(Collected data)

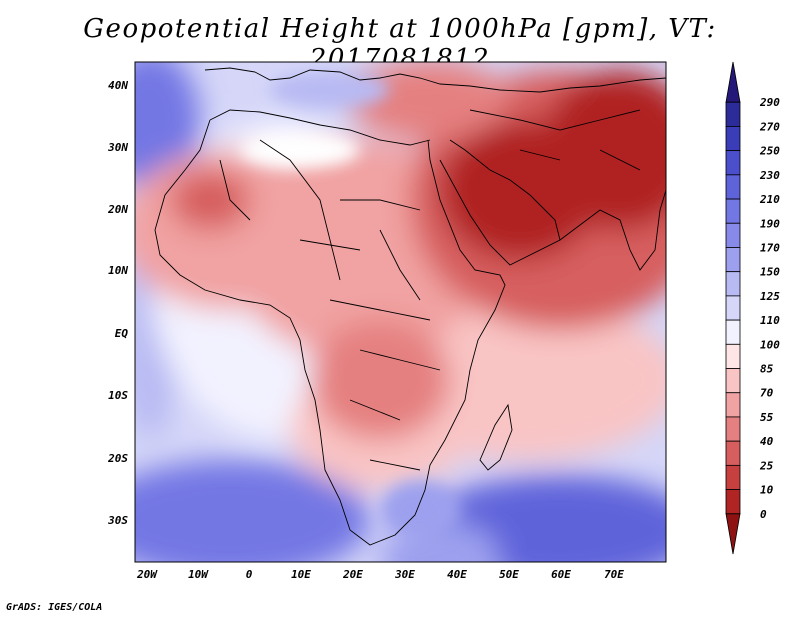 Image resolution: width=800 pixels, height=618 pixels. I want to click on lat-axis: 40N 30N 20N 10N EQ 10S 20S 30S, so click(118, 303).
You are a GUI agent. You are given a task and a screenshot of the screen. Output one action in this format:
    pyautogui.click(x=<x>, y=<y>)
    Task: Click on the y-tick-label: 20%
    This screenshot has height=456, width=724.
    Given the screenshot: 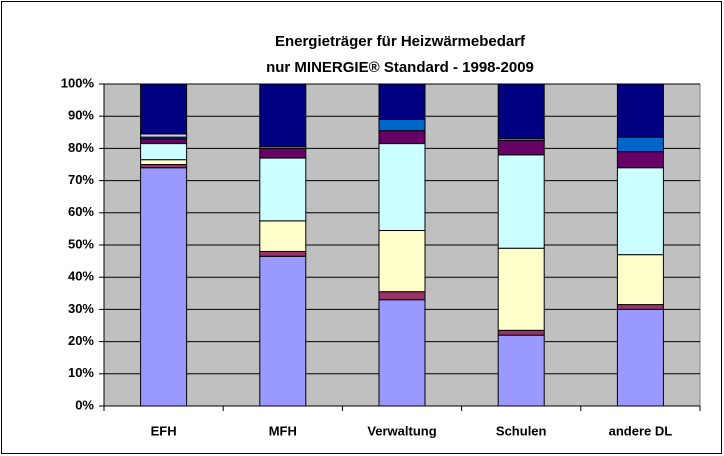 What is the action you would take?
    pyautogui.click(x=81, y=340)
    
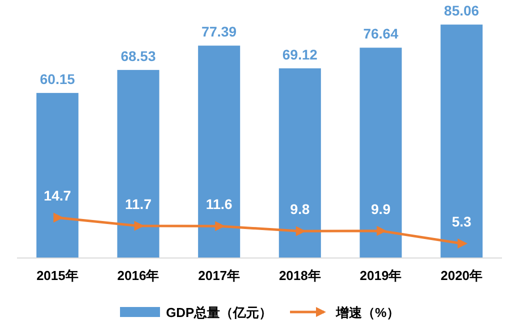 Image resolution: width=508 pixels, height=329 pixels. I want to click on data-label: 5.3, so click(462, 222).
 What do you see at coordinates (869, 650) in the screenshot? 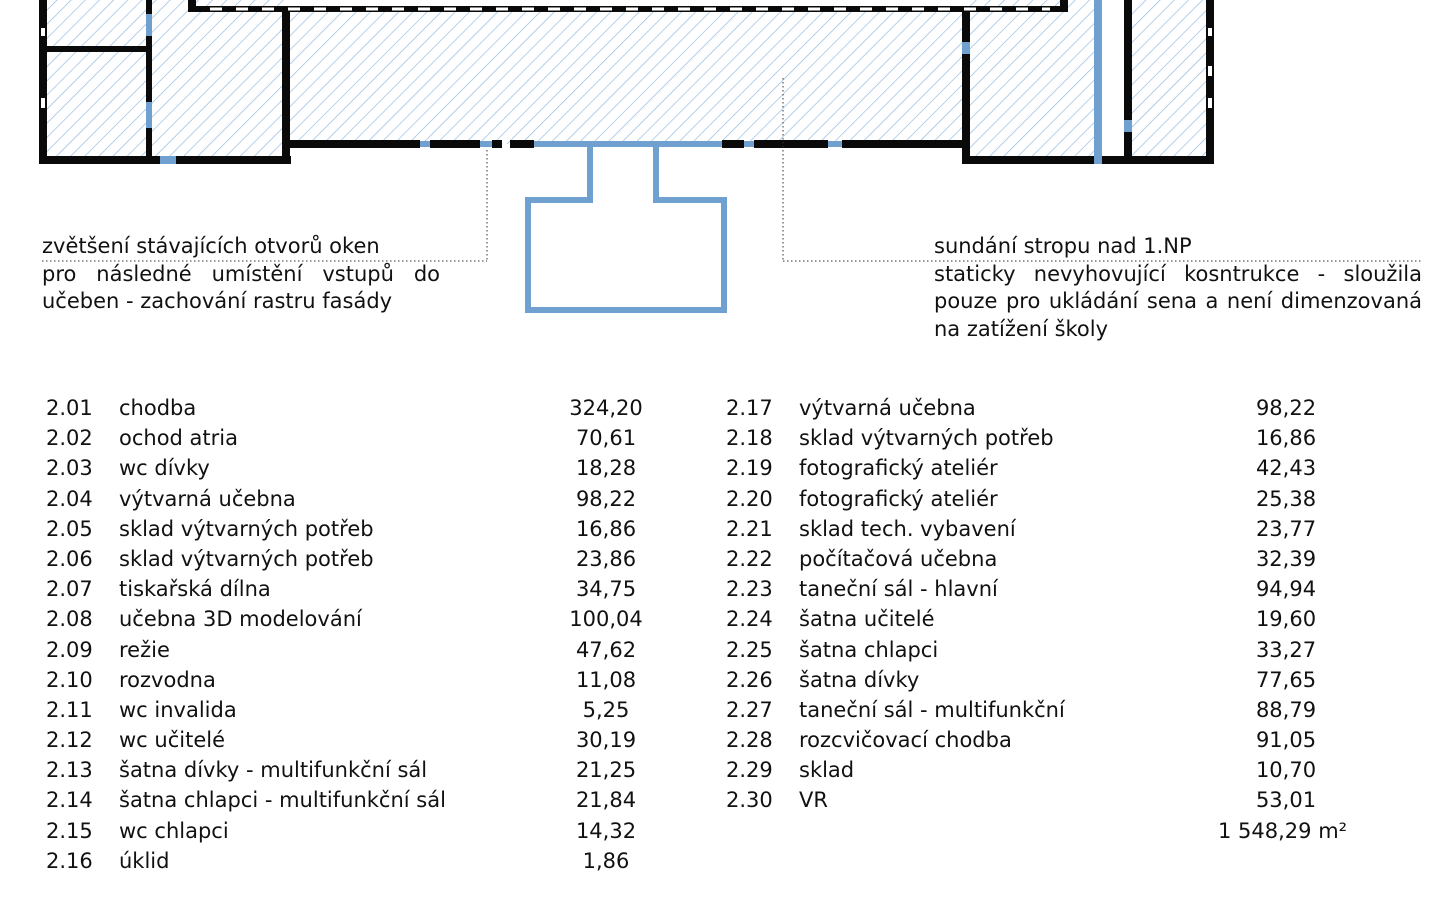
I see `room-name: šatna chlapci` at bounding box center [869, 650].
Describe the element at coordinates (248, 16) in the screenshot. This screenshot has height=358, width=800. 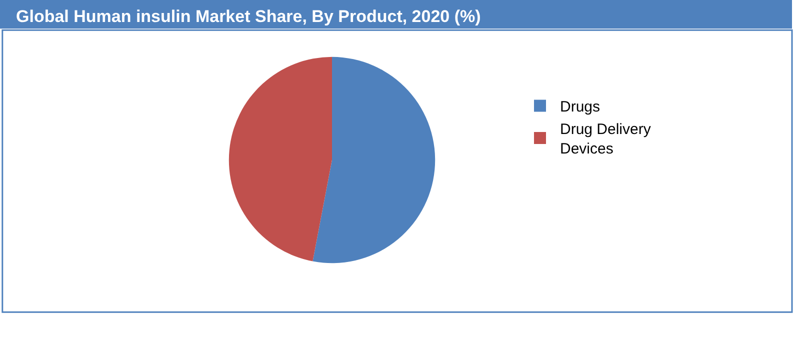
I see `chart-title: Global Human insulin Market Share, By Product, 2020 (%)` at that location.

## Assignment
Please repeat the data from the line containing "What do you" through the end, without the pictures.

## Completed exercise
 What do you see at coordinates (869, 650) in the screenshot? 
I see `room-name: šatna chlapci` at bounding box center [869, 650].
Describe the element at coordinates (248, 16) in the screenshot. This screenshot has height=358, width=800. 
I see `chart-title: Global Human insulin Market Share, By Product, 2020 (%)` at that location.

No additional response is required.